By Jennifer Marohasy - posted Wednesday, 20 August 2003

Facts do not cease to exist because they are ignored.
- Aldous Huxley

Although it is rare for both sides of federal politics to agree the Government and Opposition agree that saving the River Murray is a national priority and both have canvassed the possibility of taking water from irrigators to increase environmental flows - in the case of the Opposition 1,500 gigalitre.

Why such drastic action? The river is apparently very sick. What is wrong with it?
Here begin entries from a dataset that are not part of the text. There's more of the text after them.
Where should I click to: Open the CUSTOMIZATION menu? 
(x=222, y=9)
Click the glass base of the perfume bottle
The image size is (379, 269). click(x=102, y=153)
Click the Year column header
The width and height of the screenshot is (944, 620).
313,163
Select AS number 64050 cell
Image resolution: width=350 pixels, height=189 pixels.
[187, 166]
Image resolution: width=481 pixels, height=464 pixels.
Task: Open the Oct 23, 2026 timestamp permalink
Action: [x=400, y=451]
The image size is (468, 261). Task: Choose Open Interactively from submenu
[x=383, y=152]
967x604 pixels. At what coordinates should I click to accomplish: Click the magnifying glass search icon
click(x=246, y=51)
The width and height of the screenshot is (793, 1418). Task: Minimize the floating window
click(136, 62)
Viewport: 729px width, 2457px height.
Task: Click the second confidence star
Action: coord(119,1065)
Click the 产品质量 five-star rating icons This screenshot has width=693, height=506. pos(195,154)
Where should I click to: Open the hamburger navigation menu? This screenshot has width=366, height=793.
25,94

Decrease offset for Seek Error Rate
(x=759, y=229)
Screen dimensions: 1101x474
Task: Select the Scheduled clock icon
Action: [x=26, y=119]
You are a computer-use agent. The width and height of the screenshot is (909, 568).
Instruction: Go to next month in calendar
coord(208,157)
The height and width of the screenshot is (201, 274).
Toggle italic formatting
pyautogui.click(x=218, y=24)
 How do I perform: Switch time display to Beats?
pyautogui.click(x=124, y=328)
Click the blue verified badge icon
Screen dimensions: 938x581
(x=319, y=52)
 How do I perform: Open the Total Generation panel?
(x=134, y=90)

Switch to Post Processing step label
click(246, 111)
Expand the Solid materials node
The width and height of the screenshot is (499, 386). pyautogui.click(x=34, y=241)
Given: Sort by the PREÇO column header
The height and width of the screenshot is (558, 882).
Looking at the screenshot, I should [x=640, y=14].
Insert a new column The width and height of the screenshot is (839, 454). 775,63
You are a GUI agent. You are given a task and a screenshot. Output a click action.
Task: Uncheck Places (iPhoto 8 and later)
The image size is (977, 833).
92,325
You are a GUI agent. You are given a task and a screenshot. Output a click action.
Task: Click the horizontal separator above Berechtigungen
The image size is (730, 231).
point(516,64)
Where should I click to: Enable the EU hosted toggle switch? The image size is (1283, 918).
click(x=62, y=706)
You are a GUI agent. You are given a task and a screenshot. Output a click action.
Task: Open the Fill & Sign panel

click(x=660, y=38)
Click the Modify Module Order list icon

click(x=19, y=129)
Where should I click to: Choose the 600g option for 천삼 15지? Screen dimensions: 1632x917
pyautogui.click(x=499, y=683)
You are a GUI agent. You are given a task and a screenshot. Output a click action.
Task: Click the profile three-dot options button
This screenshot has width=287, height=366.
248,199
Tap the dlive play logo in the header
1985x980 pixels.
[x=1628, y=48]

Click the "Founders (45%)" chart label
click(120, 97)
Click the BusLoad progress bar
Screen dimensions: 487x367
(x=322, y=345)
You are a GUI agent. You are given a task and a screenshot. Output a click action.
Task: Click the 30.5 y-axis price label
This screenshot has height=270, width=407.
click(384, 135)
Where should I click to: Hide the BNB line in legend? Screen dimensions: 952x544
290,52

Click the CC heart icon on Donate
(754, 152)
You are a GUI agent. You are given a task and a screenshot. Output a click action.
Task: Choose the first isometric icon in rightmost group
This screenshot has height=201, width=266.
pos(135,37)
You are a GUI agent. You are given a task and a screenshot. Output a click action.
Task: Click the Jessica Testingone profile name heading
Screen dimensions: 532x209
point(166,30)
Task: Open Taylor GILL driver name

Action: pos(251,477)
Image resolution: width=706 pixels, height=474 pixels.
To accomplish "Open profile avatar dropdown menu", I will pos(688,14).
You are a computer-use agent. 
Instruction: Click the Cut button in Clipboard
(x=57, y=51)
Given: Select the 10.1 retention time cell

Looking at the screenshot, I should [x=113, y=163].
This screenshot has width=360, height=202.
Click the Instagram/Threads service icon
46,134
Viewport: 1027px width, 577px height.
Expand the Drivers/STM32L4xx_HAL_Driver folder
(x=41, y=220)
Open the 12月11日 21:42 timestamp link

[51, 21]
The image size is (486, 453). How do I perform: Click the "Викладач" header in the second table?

According to the Wentworth Group's Blueprint for a Living Continent (pdf, 208kb), The Economist agazine, and everyone in Ticky Fullerton's book Watershed, including Ticky Fullerton, deteriorating water quality is a major problem - in particular worsening salinity.


The CSIRO website includes the statement, "…Australia's largest and most developed river system, the Murray-Darling Basin shows the nature of the problem we face. Salt levels are rising in almost all of the Basin's rivers and now exceed WHO guidelines for drinking water in many areas. Business as usual is not an option. If we do nothing, the salinity of the Lower River Murray - where Adelaide pumps out its drinking water - will eventually rise to exceed WHO guidelines."

But the facts do not support these claims of deteriorating water quality.

Key water quality indicators include turbidity (a measure of sediment load), nitrogen and phosphorus (nutrient levels) and electrical conductivity (saltiness). According to the Australian Water Resources Assessment 2000 we spend $142- $168 million each year on water quality monitoring. So let us consider the water quality data for key sites in the River Murray.

Salinity Levels

While Ticky Fullerton's 354 page book laments deteriorating water quality, no water quality data is provided. There was no data to accompany the very powerful statement on the CSIRO website. There is no current information on water quality trends for key sites on the CSIRO or Murray Darling Basin Commission (MDBC) websites.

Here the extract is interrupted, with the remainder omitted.